## EXERCISE DATA:
# # #
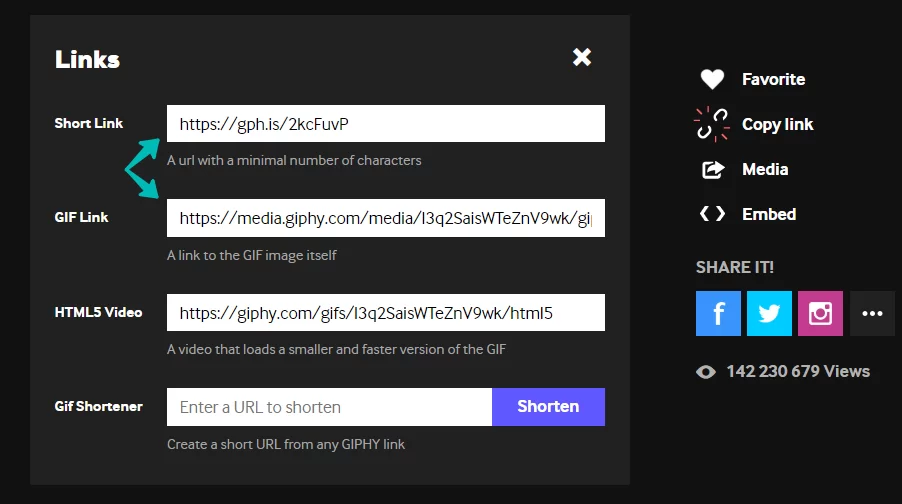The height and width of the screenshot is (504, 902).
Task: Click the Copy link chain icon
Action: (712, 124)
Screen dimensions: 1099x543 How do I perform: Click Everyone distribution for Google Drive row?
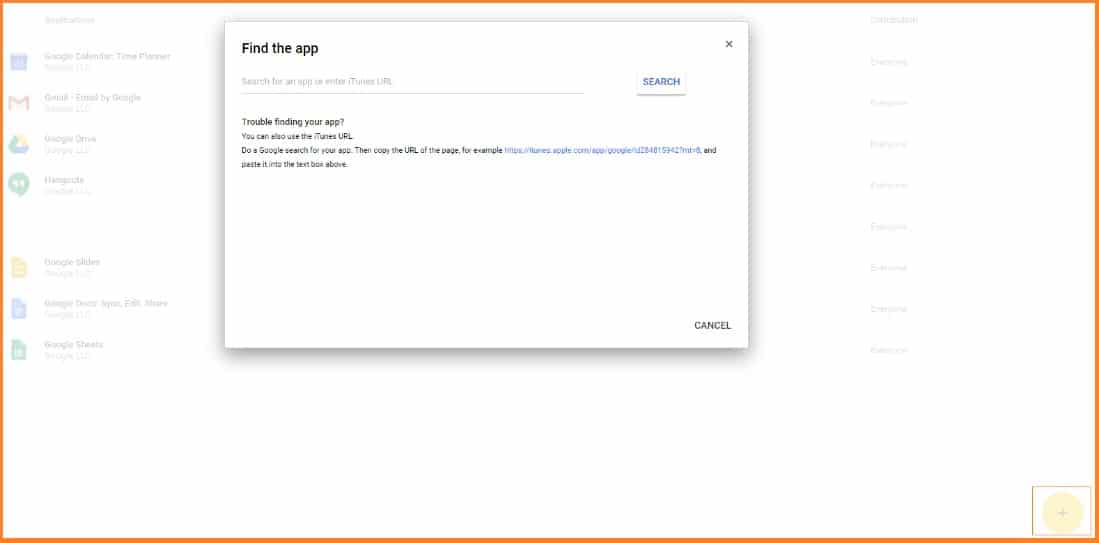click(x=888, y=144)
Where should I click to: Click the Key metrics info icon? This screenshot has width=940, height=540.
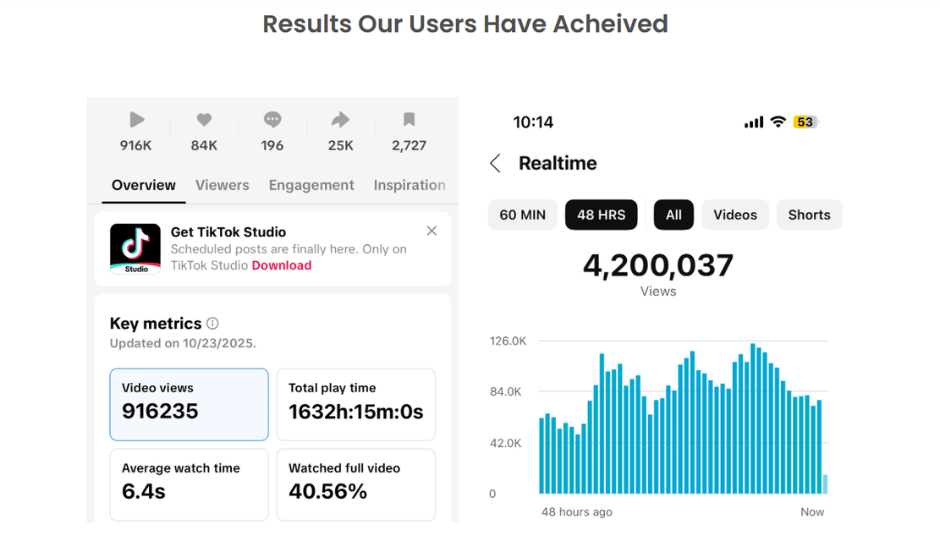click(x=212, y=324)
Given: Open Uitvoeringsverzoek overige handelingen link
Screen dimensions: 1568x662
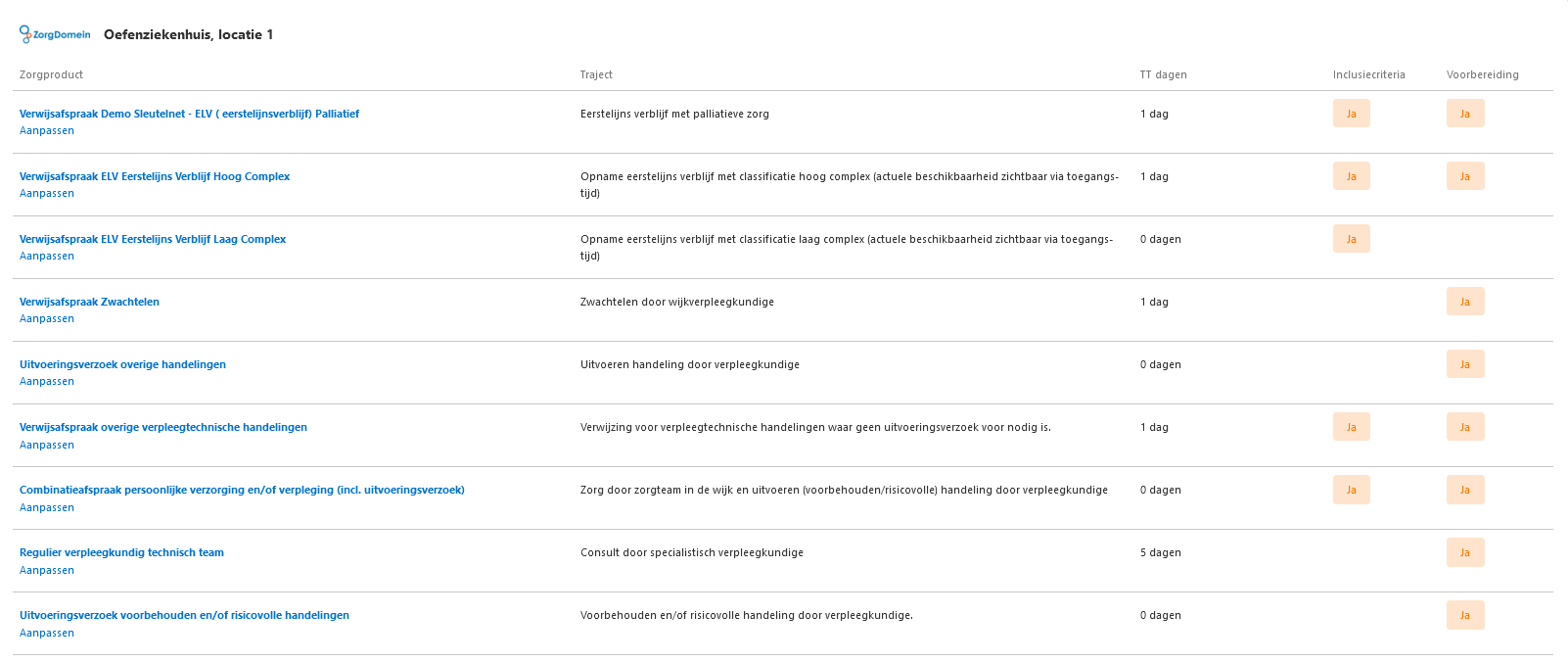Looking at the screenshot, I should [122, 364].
# # #
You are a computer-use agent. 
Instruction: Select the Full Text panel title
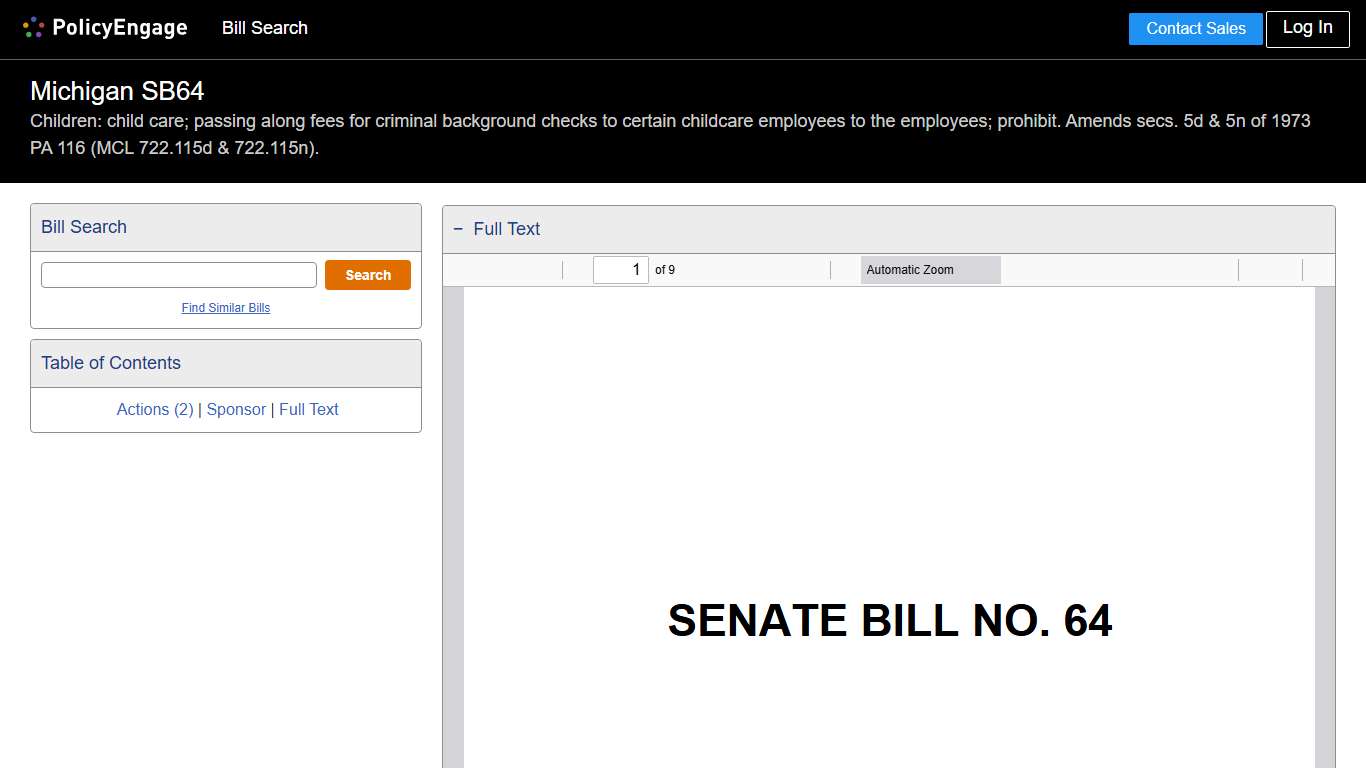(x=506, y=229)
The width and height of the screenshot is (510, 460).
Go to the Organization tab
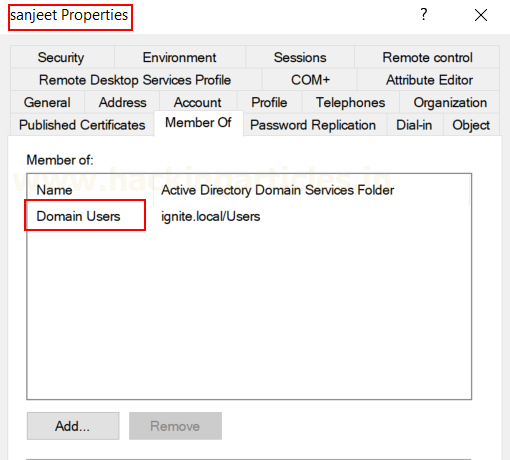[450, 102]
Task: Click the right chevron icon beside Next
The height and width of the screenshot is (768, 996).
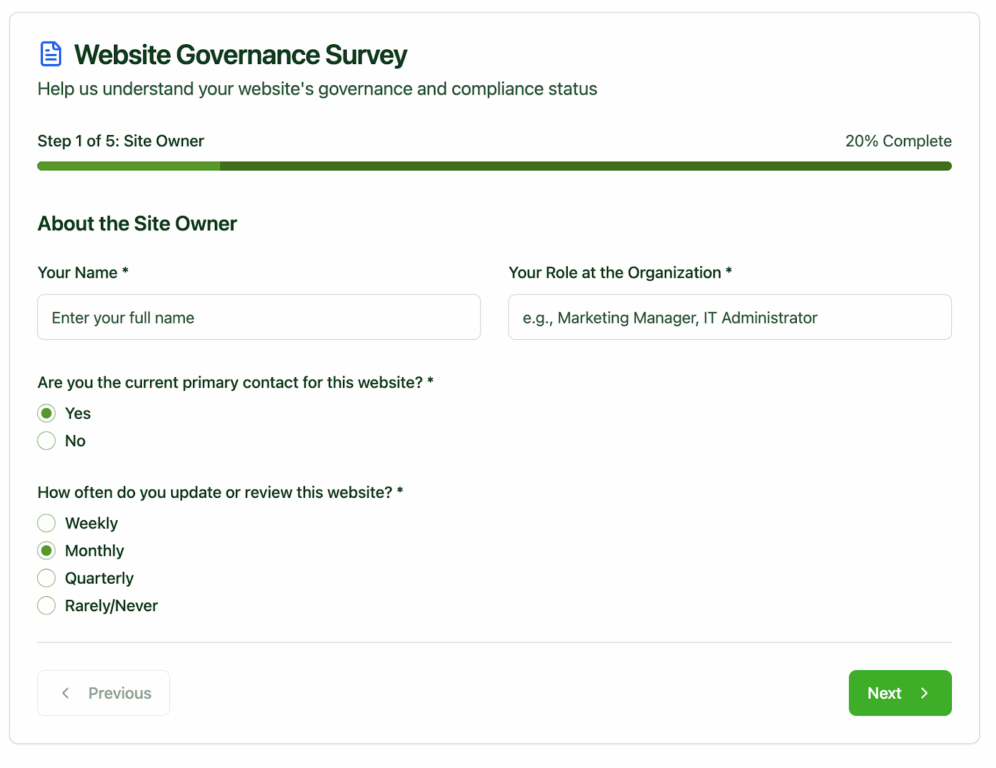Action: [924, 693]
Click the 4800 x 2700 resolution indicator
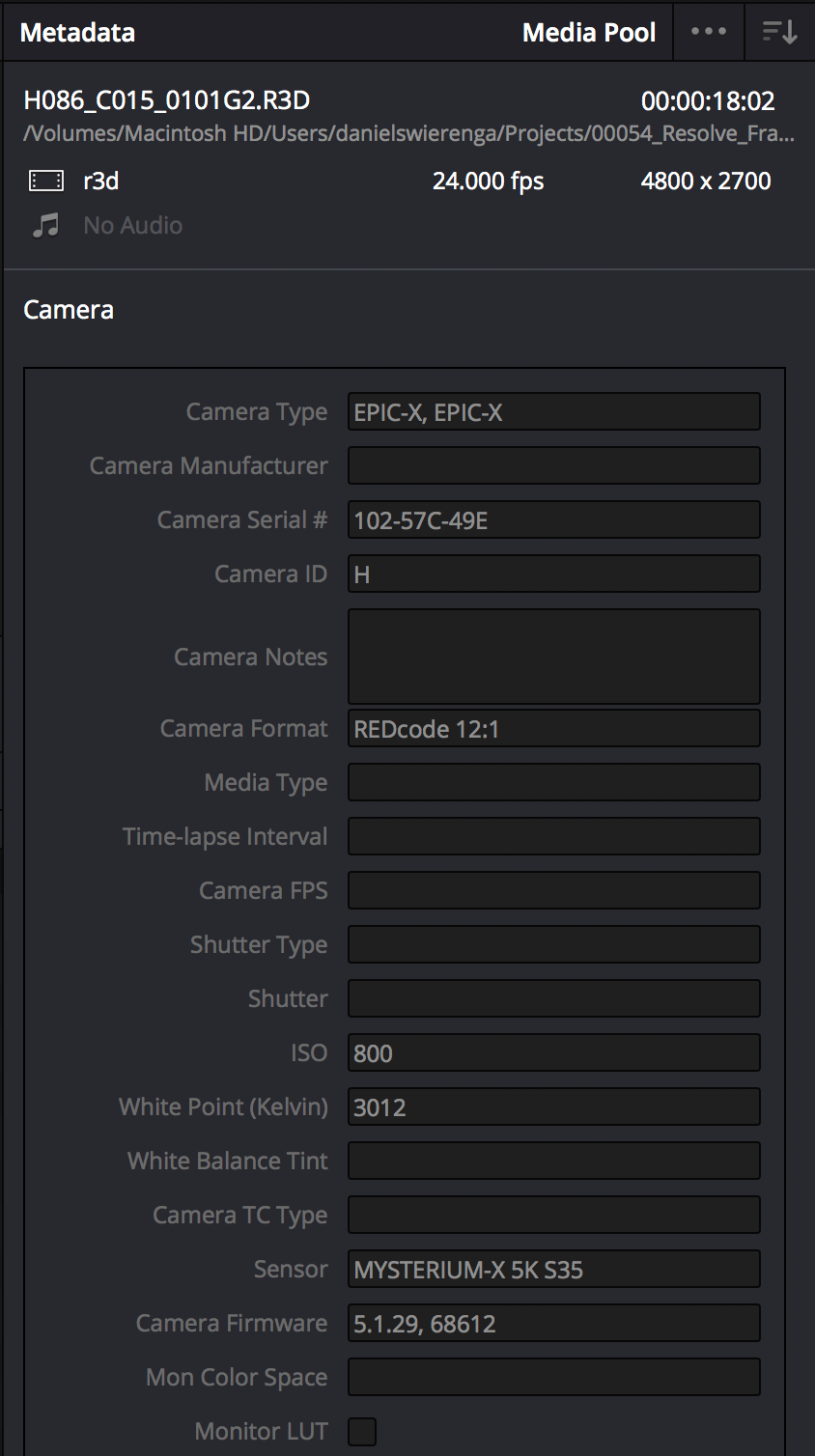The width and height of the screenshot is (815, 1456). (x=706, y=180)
# # #
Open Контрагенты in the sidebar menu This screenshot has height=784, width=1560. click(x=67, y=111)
# # #
## EXERCISE BRIEF:
Some lines in the data above may hold the word "Open". Say how many, with no other words.

## FINISHED EXERCISE:
2